## Exercise aim:
Write out an exact copy of the line containing "You are a computer-use" and all lines that follow it in the data below, leaving out pictures.

=== Begin Enclosure ===

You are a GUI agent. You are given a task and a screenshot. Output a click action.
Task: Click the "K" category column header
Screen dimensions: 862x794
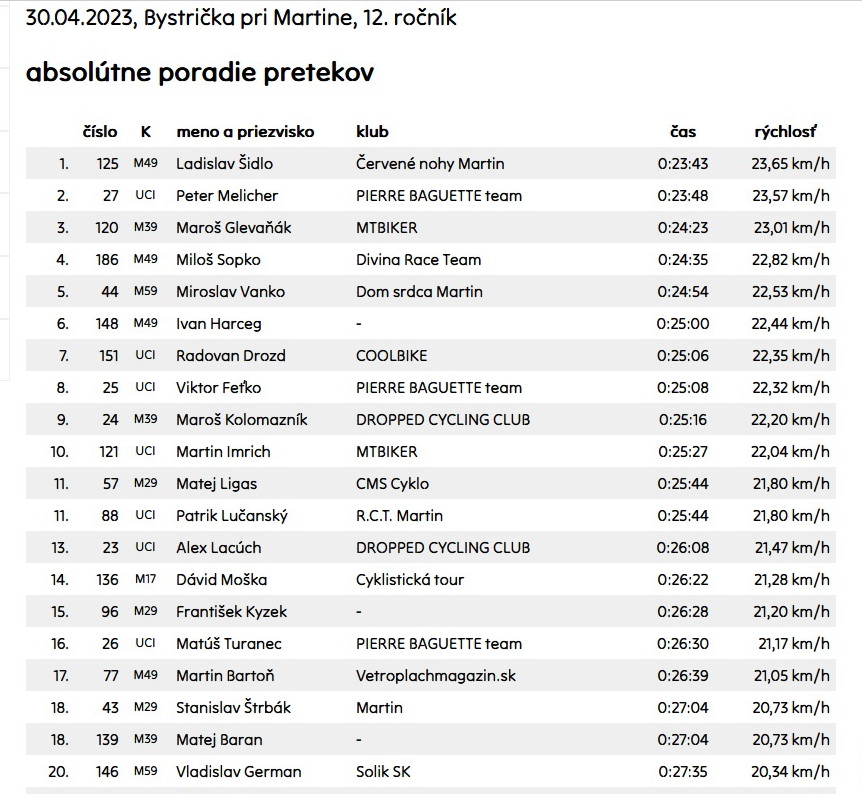(x=146, y=131)
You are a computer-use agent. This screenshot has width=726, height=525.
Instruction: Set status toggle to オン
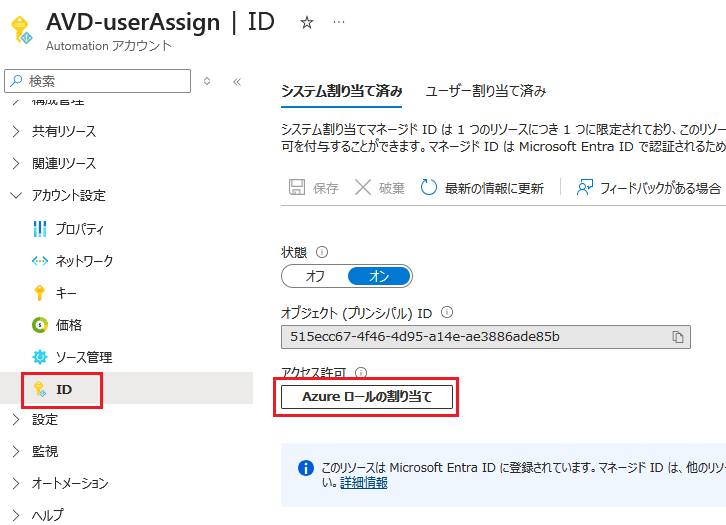(378, 276)
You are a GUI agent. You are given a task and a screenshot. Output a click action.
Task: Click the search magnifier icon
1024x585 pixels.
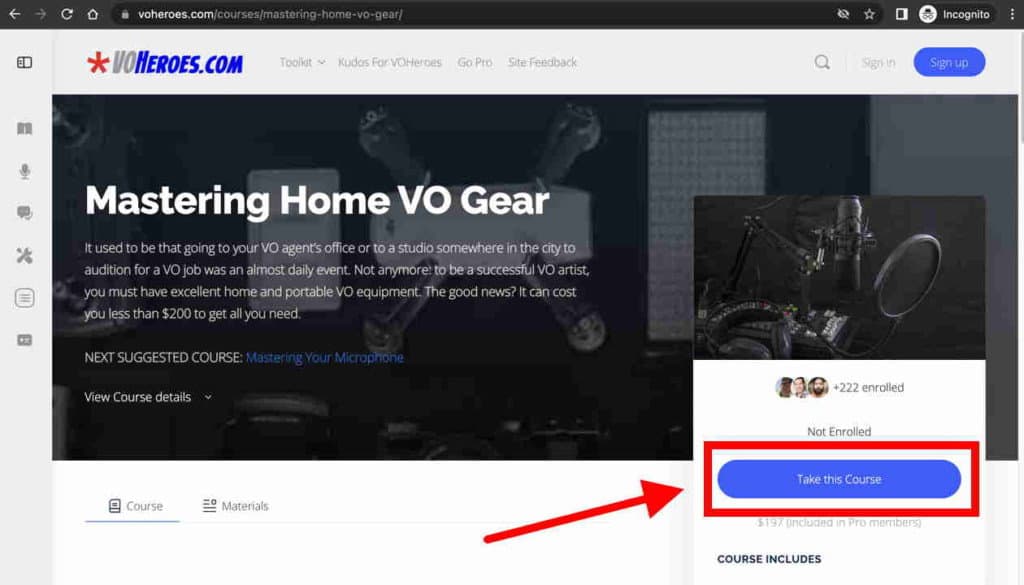[822, 62]
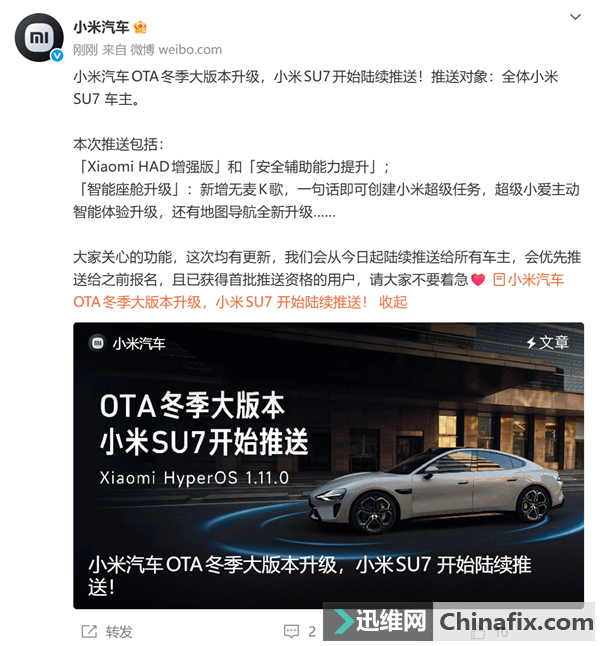Click the 转发 repost arrow icon
Screen dimensions: 600x646
(x=89, y=631)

=== End Enclosure ===

## Response below:
You are a computer-use agent. This screenshot has width=726, height=525.
Instruction: Set status toggle to オン
(378, 276)
You are a GUI agent. You are given a task and a screenshot. Output a click action.
Task: Click the search magnifier icon
1024x585 pixels.
[822, 62]
Click the 转发 repost arrow icon
Screen dimensions: 600x646
(x=89, y=631)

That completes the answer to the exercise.